Mrs. G, a 35-year-old G2, P2 woman arrives at the office for an annual exam. She requests information on reliable contraception. 

Mrs. G is well groomed and communicative. She is married and works full time as a clerical assistant in a dental office. Mrs. G considers herself to be healthy. She is “determined to quit” smoking (1ppd X 10 years). She reported one “abnormal pap” five years ago that “cleared up” on follow-up pap tests.  Mrs. G complains that her periods, while regular, are becoming very heavy and painful.

PMH: Two spontaneous vaginal deliveries, no problems.  Tonsillectomy and adenoidectomy at age 4. 

FH: Father – Heart attack at age 55, but alive. Works full time and has discontinued smoking (1 ppd X 20 years)

       Mother – Diabetic controlled by diet; hypertension – controlled by ACE inhibitor             

On physical examination:            

HEENT:  Normal

                Chest: No adventitious sounds, clear to auscultation

                Breast exam: Normal limits (NL)
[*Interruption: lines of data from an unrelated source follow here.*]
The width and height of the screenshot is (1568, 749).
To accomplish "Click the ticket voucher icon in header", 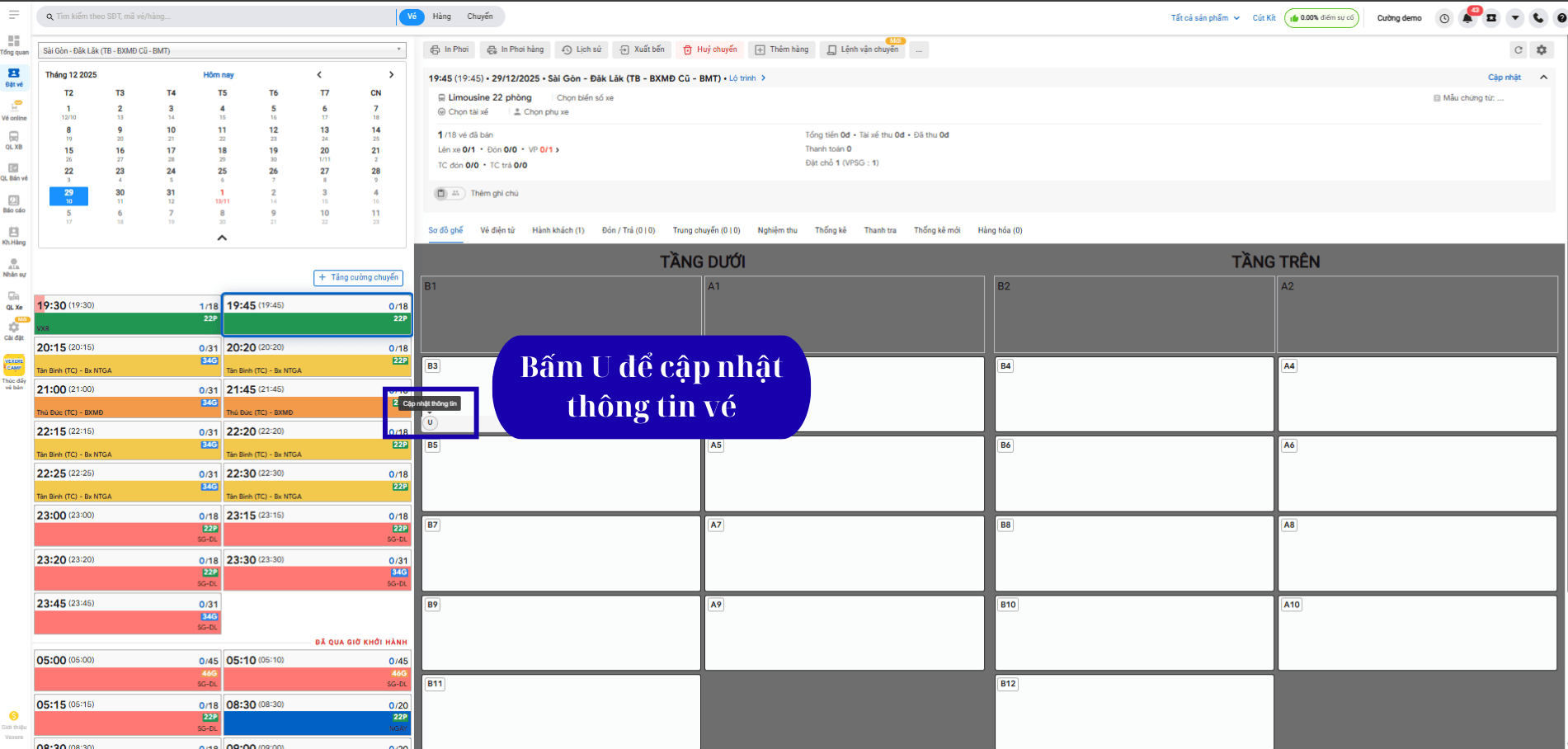I will (1491, 18).
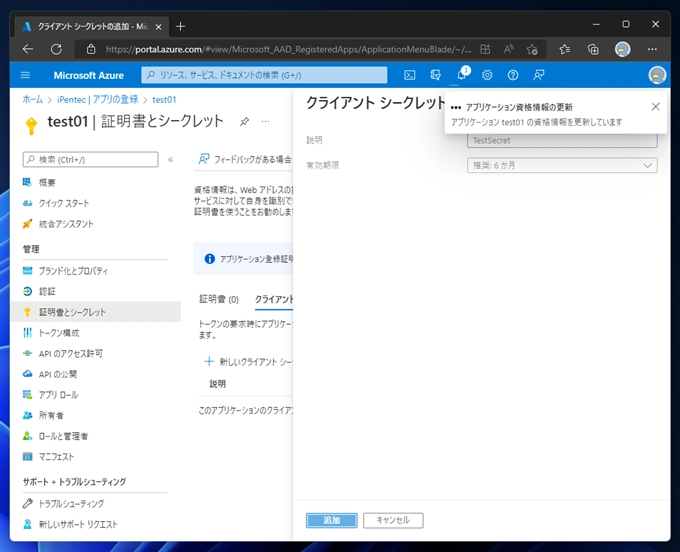Click the browser refresh button
Image resolution: width=680 pixels, height=552 pixels.
click(x=56, y=48)
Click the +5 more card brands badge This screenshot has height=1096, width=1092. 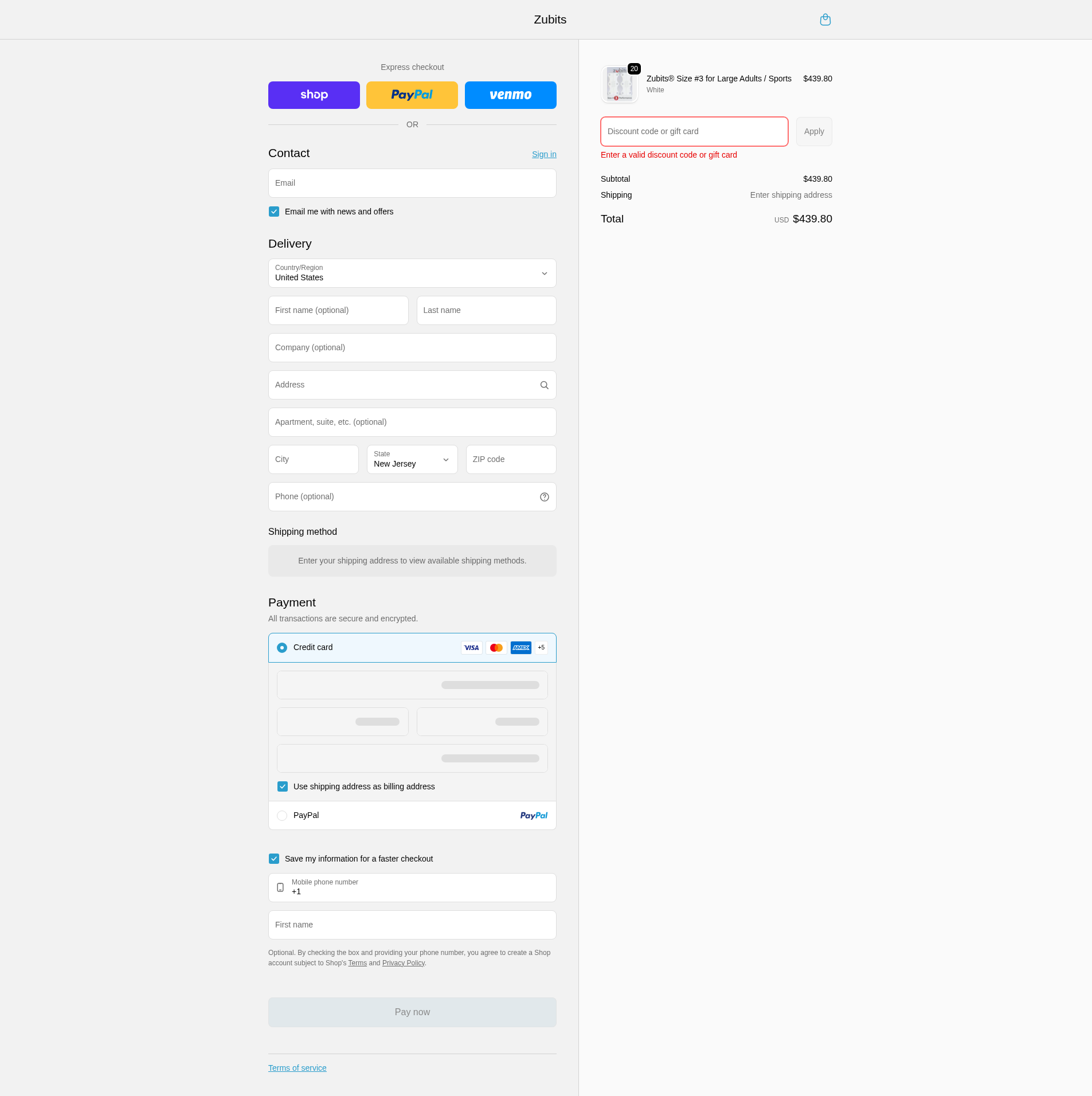pyautogui.click(x=541, y=648)
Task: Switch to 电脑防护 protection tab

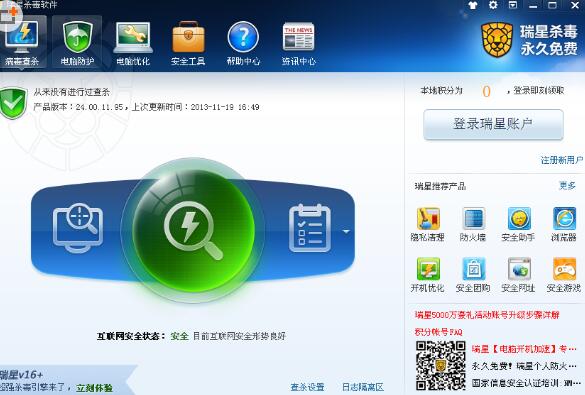Action: (77, 43)
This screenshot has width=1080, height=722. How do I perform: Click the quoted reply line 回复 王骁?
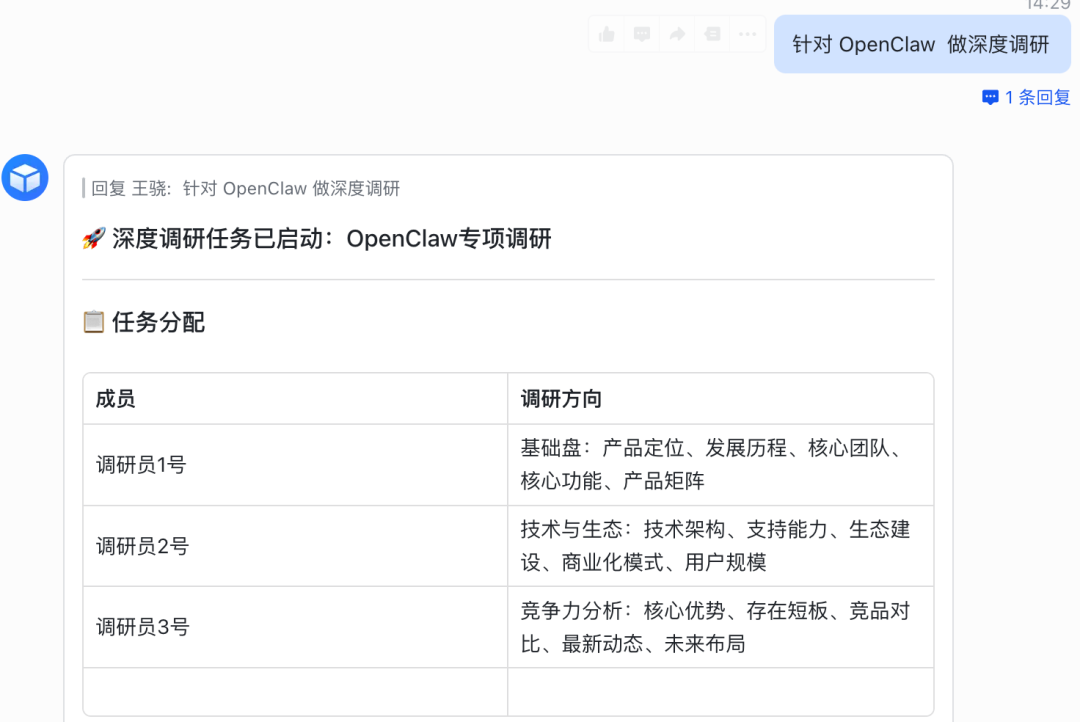coord(245,188)
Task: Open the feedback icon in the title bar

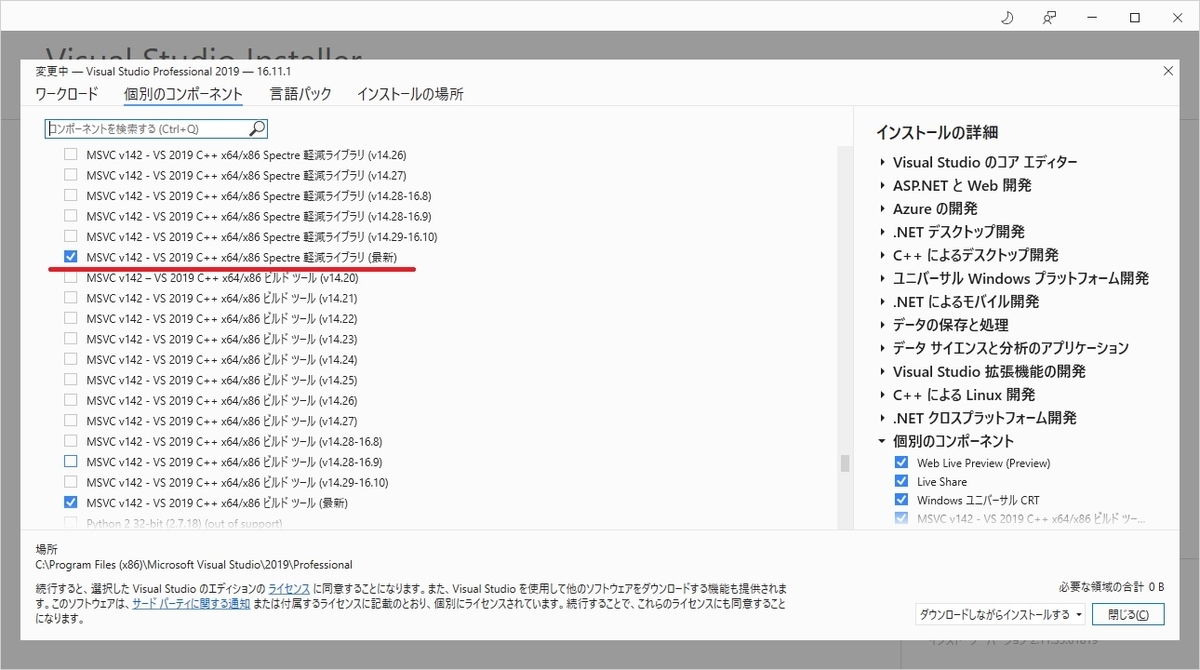Action: (1048, 17)
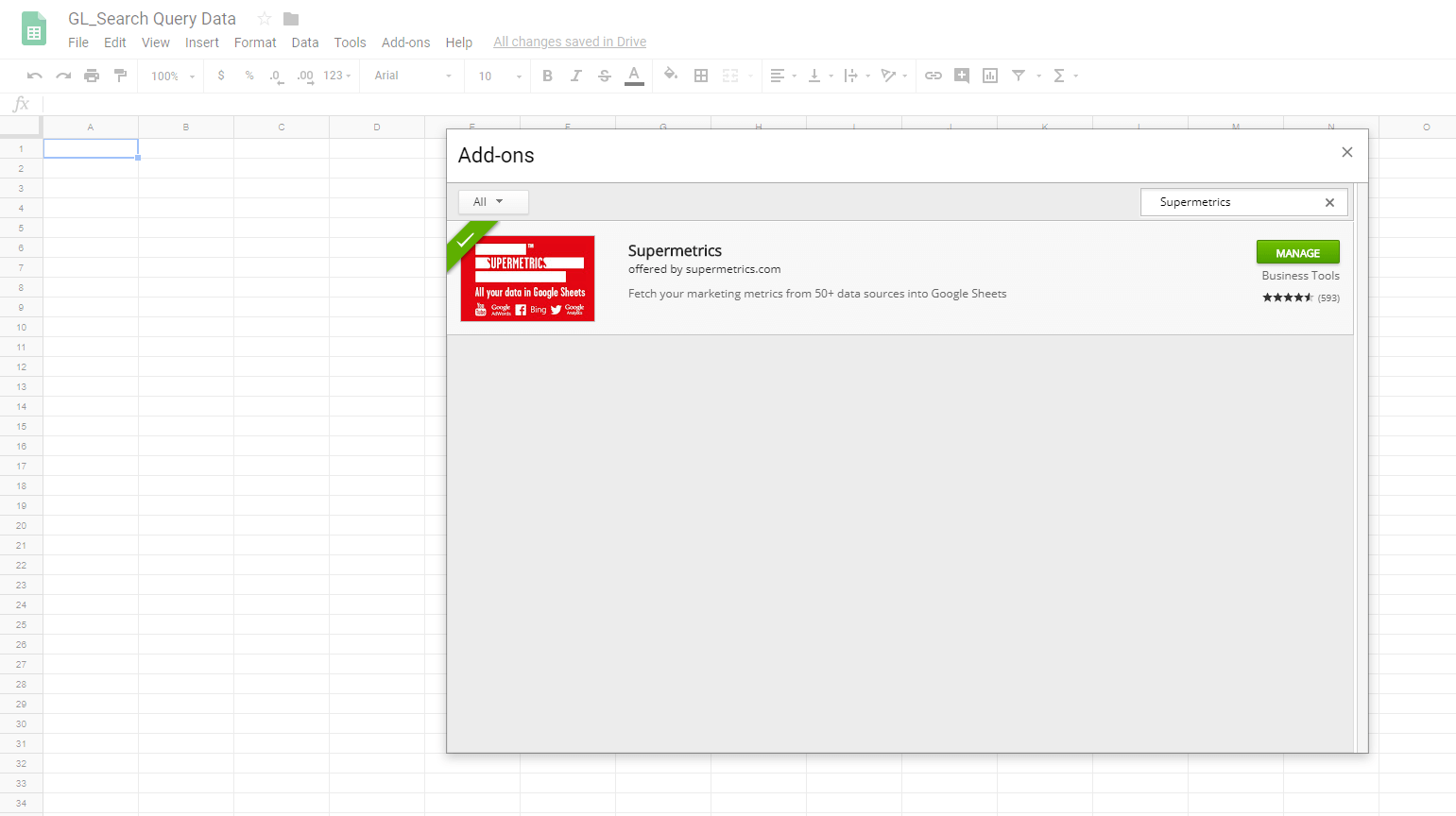Open the 'All changes saved in Drive' link

[x=570, y=42]
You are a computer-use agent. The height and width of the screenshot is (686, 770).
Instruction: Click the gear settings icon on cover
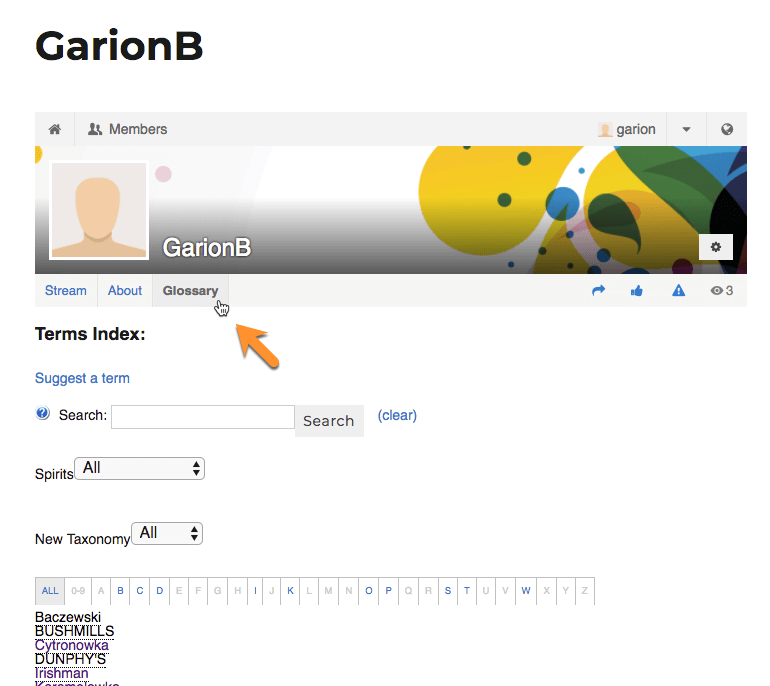click(x=716, y=247)
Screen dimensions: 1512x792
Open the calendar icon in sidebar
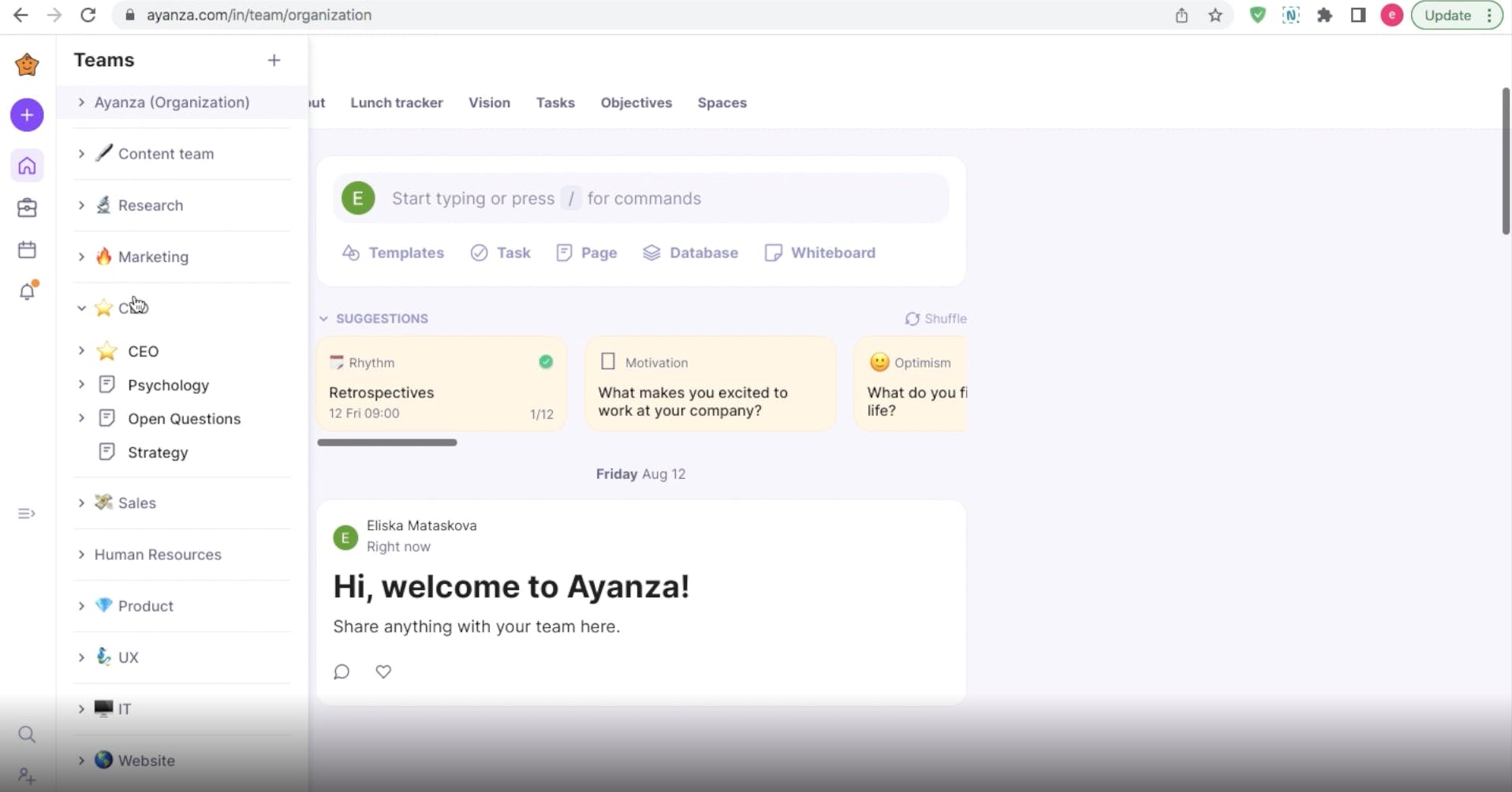click(x=27, y=250)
                Abdominal exam: + BS all quadrants with no tenderness


                                Vulva normal

                                Vagina: Physiologic discharge

                                Cervix: Clear, pap done

                                Uterus: AV, NT, mobile

                                Adnexa: NL, no masses

Assessment:  Normal exam; need contraception

Due to Mrs. G’s smoking status, she is not a candidate for combined hormonal (oral) contraceptive. Long-acting reversible contraceptive options were discussed and the patient was recommended a levonorgestrel intrauterine device (IUD) for contraception that will also reduce her painful menstrual symptoms.